To build the image, all you need to do is run docker-compose build. This will package the app and make it ready for deployment.

docker-compose build

Grafana Setup

With Grafana configured, we can start the entire stack by running docker-compose up -d. This will bring up all the services, including Prometheus, Node Exporter, the Flask app, and Grafana.

Switch to the browser and navigate to http://localhost:3000. Log in with the admin credentials specified in grafana.ini file.


Adding Prometheus as a Data Source in Grafana

Now that Grafana is up and running, let’s add Prometheus as a data source. This allows Grafana to pull metrics from Prometheus for visualization. Follow these steps:

From the home screen, click on ‘Add your first data source’. This will bring up a list of supported data sources.

Select ‘Prometheus’ from the list. This tells Grafana that we want to connect to a Prometheus server.

In the ‘HTTP’ section, enter the URL for Prometheus. Since we’re using Docker Compose, the service name prometheus resolves to our Prometheus container, and it’s running on port 9090. So, the URL is http://prometheus:9090.

Scroll down and click ‘Save & Test’. Grafana will try to connect to the Prometheus server. If everything is set up correctly, you’ll see a success message.

That’s it! Prometheus is now added as a data source. Next, let’s create a dashboard to visualize some metrics from our app.


Creating Dashboards and Panels in Grafana

Now let’s create a dashboard in Grafana to visualize our metrics. Dashboards are collections of panels, each displaying specific data. Here’s how to set it up.

Click ‘Add new panel’ to start building your first visualization. This will take you to the panel editor.

In the query editor, you can enter a PromQL query to fetch data from Prometheus. For example, let’s visualize the endpoint_clicks_total metric, which tracks the total clicks on each endpoint. As you type, the graph updates to show the data in real-time.

You can customize your graph further by adding labels. This makes it easier to distinguish between metrics from different endpoints.

Once you’re happy with the panel, click ‘Apply’ to save it to the dashboard.

Let’s add another panel to visualize the response times for our endpoints. For this, we’ll use the endpoint_latency_seconds metric. A histogram is a great way to analyze latency distribution over time.

You can repeat this process to add more panels for different metrics, like errors or system-level data from Node Exporter.

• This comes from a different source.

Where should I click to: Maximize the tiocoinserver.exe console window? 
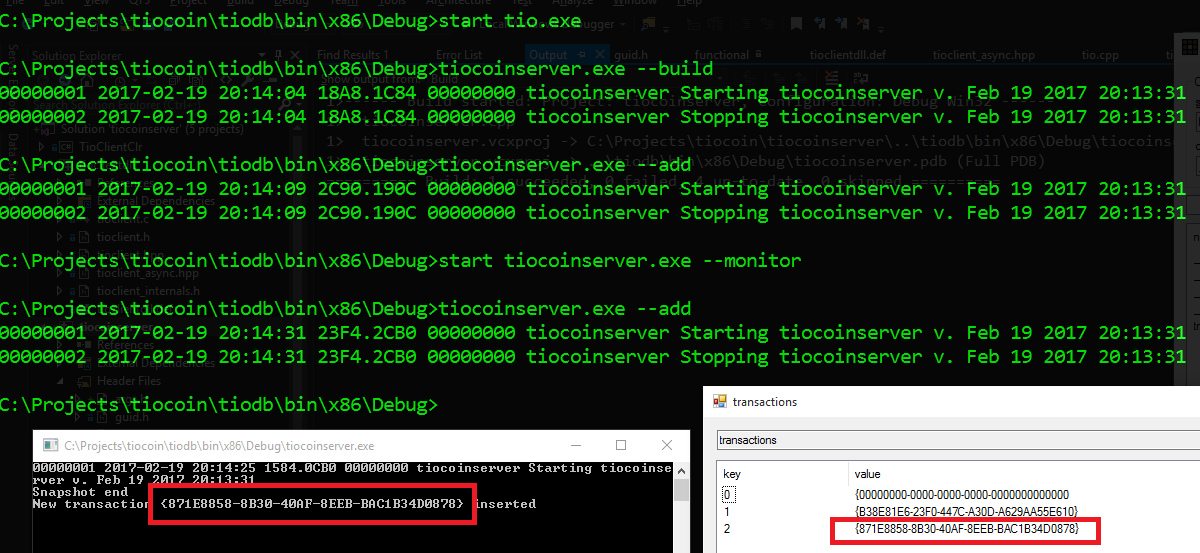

Once you’ve added all the panels you need, your dashboard is ready to monitor your app in real-time!


Testing the Monitoring Setup

Now that everything is set up, let’s test the monitoring setup to make sure everything is working as expected.

Visit different endpoints on the Flask app, such as /about, /contact, and even trigger some errors by hitting the /error1 endpoint. As you do this, the metrics for each endpoint will be logged and sent to Prometheus.

In Grafana, you’ll see the panels updating in real-time with data from Prometheus. Metrics like the number of clicks per endpoint, response times, and error rates should all be visible.

You can also adjust the time range in Grafana to see data over a specific period. This makes it easy to spot trends or investigate performance issues.

With everything working, you now have a fully functional monitoring setup for your Flask app. Prometheus collects the metrics, and Grafana visualizes them, giving you valuable insights into your app’s performance.


Conclusion

That’s it for today’s article! You’ve learned how to monitor your web app with Prometheus and Grafana, including setting up Docker Compose, configuring Prometheus, containerizing your Flask app, and visualizing metrics in Grafana.

Thanks for reading, and happy coding!